• VIX low, trust high : volatilité minimale, confiance maximale ?

News |

VIX low, trust high : volatilité minimale, confiance maximale ?

Article publié en mars 2018 dans Revue Banque n°818
Olivier Dupin, Partner Ares & Co Strategy Consulting
Xavier Lasserre, Senior Consultant Ares & Co Strategy Consulting
Mehdi Messaoudi, Chief Operating Officer Ares & Co Strategy Consulting

VIX low, trust high : volatilité minimale, confiance maximale ?

Si la confiance semble largement partagée sur les marchés financiers, la situation économique et financière est loin d’être stabilisée. Une très grande incertitude prévaut sur l’évolution de la politique de la BCE dont les décisions de politique monétaire (taux, QE) semblent en grand en décalage avec ses exigences de superviseur.

Comment sortir de cette situation contradictoire ? Quels sont les scénarios possibles et les implications pour les banques ?

Objet de l'exercice =>
Répondez, s'il vous plaît, aux questions suivantes à partir de l'article sur la volatilité et la confiance des marchés.
(a) Dans quelle revue, sous quel numéro et à quelle date l'article a-t-il été publié ?
(b) Quelle fonction Mehdi Messaoudi occupe-t-il chez Ares & Co Strategy Consulting ?
(c) Avec quoi les décisions de politique monétaire de la BCE semblent-elles en décalage ?

Liste des lignes =>
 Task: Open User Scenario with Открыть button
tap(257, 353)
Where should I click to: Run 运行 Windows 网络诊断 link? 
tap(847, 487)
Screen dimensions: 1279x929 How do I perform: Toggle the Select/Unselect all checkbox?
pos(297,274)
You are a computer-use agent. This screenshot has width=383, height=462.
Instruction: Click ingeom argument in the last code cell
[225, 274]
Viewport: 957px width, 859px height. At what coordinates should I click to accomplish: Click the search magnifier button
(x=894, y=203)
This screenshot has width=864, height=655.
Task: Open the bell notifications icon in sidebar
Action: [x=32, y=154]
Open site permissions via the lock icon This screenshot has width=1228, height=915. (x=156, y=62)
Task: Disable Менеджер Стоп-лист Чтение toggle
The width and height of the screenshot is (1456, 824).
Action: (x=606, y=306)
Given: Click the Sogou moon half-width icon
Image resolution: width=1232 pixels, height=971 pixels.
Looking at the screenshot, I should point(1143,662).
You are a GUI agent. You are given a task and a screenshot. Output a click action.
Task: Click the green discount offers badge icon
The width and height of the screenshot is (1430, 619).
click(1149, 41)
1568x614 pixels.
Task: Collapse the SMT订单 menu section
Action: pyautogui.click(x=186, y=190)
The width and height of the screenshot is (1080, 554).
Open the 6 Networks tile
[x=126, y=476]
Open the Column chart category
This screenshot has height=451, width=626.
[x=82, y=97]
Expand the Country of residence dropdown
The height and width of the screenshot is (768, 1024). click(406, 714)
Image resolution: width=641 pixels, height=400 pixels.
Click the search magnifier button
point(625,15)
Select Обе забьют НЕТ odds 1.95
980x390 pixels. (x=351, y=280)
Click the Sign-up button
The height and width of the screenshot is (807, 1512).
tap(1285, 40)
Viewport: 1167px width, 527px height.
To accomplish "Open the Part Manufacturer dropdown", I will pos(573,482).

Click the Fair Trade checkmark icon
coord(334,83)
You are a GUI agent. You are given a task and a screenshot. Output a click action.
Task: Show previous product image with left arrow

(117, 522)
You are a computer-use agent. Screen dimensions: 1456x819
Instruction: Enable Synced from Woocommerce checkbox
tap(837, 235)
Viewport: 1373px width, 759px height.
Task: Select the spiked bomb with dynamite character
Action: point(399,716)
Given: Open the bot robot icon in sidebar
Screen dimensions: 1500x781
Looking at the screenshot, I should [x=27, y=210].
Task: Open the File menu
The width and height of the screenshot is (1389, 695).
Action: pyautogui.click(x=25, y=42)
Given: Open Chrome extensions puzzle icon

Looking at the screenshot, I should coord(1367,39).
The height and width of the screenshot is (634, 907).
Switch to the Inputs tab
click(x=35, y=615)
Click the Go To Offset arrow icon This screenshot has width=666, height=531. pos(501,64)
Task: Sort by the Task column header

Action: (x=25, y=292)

Solution du problème =>
(a) Dans Revue Banque, n°818, en mars 2018.
(b) Chief Operating Officer.
(c) Avec ses exigences de superviseur.